NEW YORK (CNN/Money) - Orders for goods made in U.S. factories rose in July, the government said Thursday, recovering from June's dramatic drop.
Factory orders jumped 4.7 percent in July to $327.6 billion after dropping a revised 2.5 percent in June, the Commerce Department reported. Economists expected orders to rise 4.7 percent, according to Briefing.com.
The data had little effect on U.S. stock prices, which fell in early trading, dragged down by other economic data showing weakness in the labor market and in the service sector of the economy. Treasury bond prices rose.
The gain in factory orders contrasts with Tuesday's report by the Institute for Supply Management (ISM) that U.S. manufacturing activity grew at an anemic pace in August.

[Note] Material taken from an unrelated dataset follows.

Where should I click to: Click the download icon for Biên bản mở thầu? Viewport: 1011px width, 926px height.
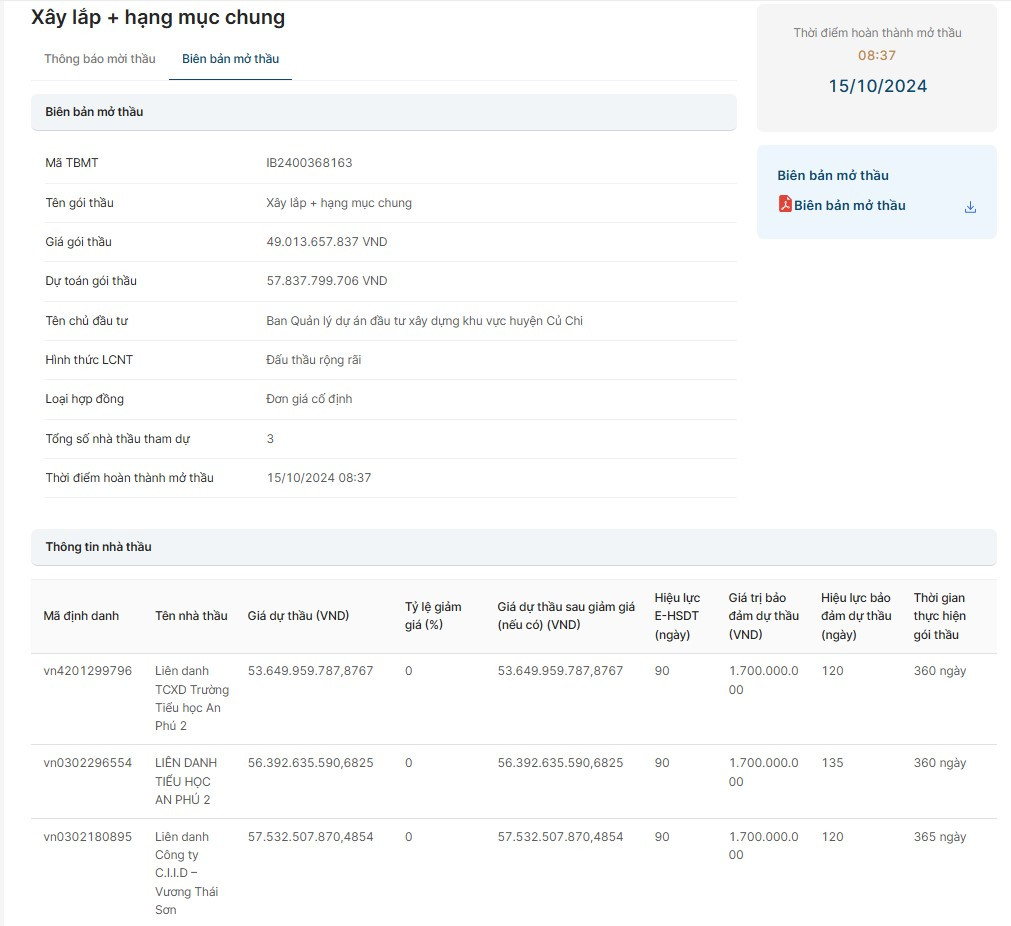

Together, the data paint a mixed picture of business spending, which Federal Reserve Chairman Alan Greenspan and other economists have called crucial to the economy's recovery from a recession that began in March 2001.
Business spending dried up after a boom in the late 1990s, leading to a prolonged recession in the manufacturing sector, more than a million job cuts, and a recession in the broader economy.
In the Commerce Department report, manufacturers' inventories fell for the 18th straight month, dropping 0.1 percent to $427.8 billion, the lowest level since May 1997.
New orders for durable goods, such as cars and computers, which are meant to last three or more years, rose 9.2 percent to $180.5 billion. The government had previously reported that durable goods orders rose 8.7 percent in July.
But orders for non-durable goods fell 0.3 percent to $147.1 billion.